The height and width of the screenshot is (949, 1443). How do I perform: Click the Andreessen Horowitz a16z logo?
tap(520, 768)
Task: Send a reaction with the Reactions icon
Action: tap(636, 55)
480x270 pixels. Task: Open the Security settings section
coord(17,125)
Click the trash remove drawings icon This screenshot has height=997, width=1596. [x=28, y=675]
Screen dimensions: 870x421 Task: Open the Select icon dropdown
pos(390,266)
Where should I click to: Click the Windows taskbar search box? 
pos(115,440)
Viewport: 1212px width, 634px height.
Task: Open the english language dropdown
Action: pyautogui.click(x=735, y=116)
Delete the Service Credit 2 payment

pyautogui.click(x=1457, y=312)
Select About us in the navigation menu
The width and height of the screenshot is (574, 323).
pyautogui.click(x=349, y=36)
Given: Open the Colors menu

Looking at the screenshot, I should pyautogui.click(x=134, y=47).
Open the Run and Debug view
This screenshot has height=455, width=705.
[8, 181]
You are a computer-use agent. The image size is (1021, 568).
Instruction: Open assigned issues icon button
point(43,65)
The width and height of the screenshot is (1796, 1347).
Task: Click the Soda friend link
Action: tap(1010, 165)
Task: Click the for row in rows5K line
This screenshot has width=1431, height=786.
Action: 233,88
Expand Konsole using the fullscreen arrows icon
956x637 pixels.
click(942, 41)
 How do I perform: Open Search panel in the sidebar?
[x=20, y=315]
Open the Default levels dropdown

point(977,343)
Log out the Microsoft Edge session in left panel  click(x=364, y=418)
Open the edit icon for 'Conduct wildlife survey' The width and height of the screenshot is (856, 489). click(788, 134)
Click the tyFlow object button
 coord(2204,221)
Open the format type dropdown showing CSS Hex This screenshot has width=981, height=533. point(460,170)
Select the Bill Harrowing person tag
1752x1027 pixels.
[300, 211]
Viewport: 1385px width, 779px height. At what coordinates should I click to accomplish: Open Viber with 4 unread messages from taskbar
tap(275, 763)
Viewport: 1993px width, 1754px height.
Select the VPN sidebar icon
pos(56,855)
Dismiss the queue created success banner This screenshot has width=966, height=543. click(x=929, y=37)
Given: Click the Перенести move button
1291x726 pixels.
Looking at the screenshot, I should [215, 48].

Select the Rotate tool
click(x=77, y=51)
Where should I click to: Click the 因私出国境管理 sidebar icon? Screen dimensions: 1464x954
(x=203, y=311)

| Your assignment |
Repeat the listing above in full.

| Finished task |
The height and width of the screenshot is (949, 1443). How do I perform: Click the Andreessen Horowitz a16z logo?
tap(520, 768)
Task: Send a reaction with the Reactions icon
Action: tap(636, 55)
480x270 pixels. Task: Open the Security settings section
coord(17,125)
Click the trash remove drawings icon This screenshot has height=997, width=1596. [x=28, y=675]
Screen dimensions: 870x421 Task: Open the Select icon dropdown
pos(390,266)
Where should I click to: Click the Windows taskbar search box? 
pos(115,440)
Viewport: 1212px width, 634px height.
Task: Open the english language dropdown
Action: pyautogui.click(x=735, y=116)
Delete the Service Credit 2 payment

pyautogui.click(x=1457, y=312)
Select About us in the navigation menu
The width and height of the screenshot is (574, 323).
pyautogui.click(x=349, y=36)
Given: Open the Colors menu

Looking at the screenshot, I should pyautogui.click(x=134, y=47).
Open the Run and Debug view
This screenshot has height=455, width=705.
[8, 181]
You are a computer-use agent. The image size is (1021, 568).
Instruction: Open assigned issues icon button
point(43,65)
The width and height of the screenshot is (1796, 1347).
Task: Click the Soda friend link
Action: tap(1010, 165)
Task: Click the for row in rows5K line
This screenshot has width=1431, height=786.
Action: 233,88
Expand Konsole using the fullscreen arrows icon
956x637 pixels.
click(942, 41)
 How do I perform: Open Search panel in the sidebar?
[x=20, y=315]
Open the Default levels dropdown

point(977,343)
Log out the Microsoft Edge session in left panel  click(x=364, y=418)
Open the edit icon for 'Conduct wildlife survey' The width and height of the screenshot is (856, 489). click(788, 134)
Click the tyFlow object button
 coord(2204,221)
Open the format type dropdown showing CSS Hex This screenshot has width=981, height=533. point(460,170)
Select the Bill Harrowing person tag
1752x1027 pixels.
[300, 211]
Viewport: 1385px width, 779px height. At what coordinates should I click to accomplish: Open Viber with 4 unread messages from taskbar
tap(275, 763)
Viewport: 1993px width, 1754px height.
Select the VPN sidebar icon
pos(56,855)
Dismiss the queue created success banner This screenshot has width=966, height=543. click(x=929, y=37)
Given: Click the Перенести move button
1291x726 pixels.
Looking at the screenshot, I should [215, 48].

Select the Rotate tool
click(x=77, y=51)
Where should I click to: Click the 因私出国境管理 sidebar icon? Screen dimensions: 1464x954
(x=203, y=311)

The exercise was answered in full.